An alien may file only one motion to reopen and that motion must be filed no more than 90 days after the entry of a final order of removal. See 8 U.S.C. § 1229a(c)(7)(A)(C); 8 C.F.R. § 1003.2(c)(2). Zheng’s motion to reopen was untimely, and we find no abuse of discretion in the BIA’s finding that she did not qualify for an exception to the time limitation based on the alleged ineffective assistance of counsel. See 8 C.F.R. § 1003.2(c)(2). In certain circumstances, an alien may toll the applicable time limit by demonstrating ineffective assistance of counsel. See Iavorski v. INS, 232 F.3d 124, 126-27 (2d Cir.2000). However, in addition to showing prejudice and complying with the requirements set forth in In re Lozada, 19 I. & N. Dec. 637 (B.I.A. 1988), the alien must show that she exercised due diligence during the period she sought to toll. See Jian Hua Wang v. BIA 508 F.3d 710, 715 (2d Cir.2007). As we have held, “no matter how egregiously ineffective counsel’s assistance may have been, an alien will not be entitled to equitable tolling unless [s]he can affirmatively demonstrate that [s]he exercised reasonable due diligence during the time period sought to be tolled.” Cekic v. INS, 435 F.3d 167, 170 (2d Cir.2006).

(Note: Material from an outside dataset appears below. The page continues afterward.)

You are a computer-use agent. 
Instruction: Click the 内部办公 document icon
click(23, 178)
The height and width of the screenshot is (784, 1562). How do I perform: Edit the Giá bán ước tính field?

Here, the record supports the BIA’s finding that Zheng knew of her prior attorney’s ineffective assistance when the IJ issued his decision in April 2001. See Jian Hua Wang, 508 F.3d at 715. The transcript of the hearing reveals that after the IJ rendered his decision, he proceeded to address Zheng, through an interpreter, and explain why he was denying her applications for relief. Specifically, the IJ explained to Zheng that he had denied her case in part because her attorney failed to offer her sister as a witness to corroborate her alleged forced abortion in China. In her brief, Zheng asserted that she did not understand the “adverse [ejffect” of her attorney’s actions because he never explained what had happened in her case. However, where the IJ himself told Zheng of her counsel’s deficient presentation of evidence, we cannot find that the BIA erred in concluding that Zheng was on notice of the allegedly ineffective assistance as of the date of the IJ’s oral decision. See id.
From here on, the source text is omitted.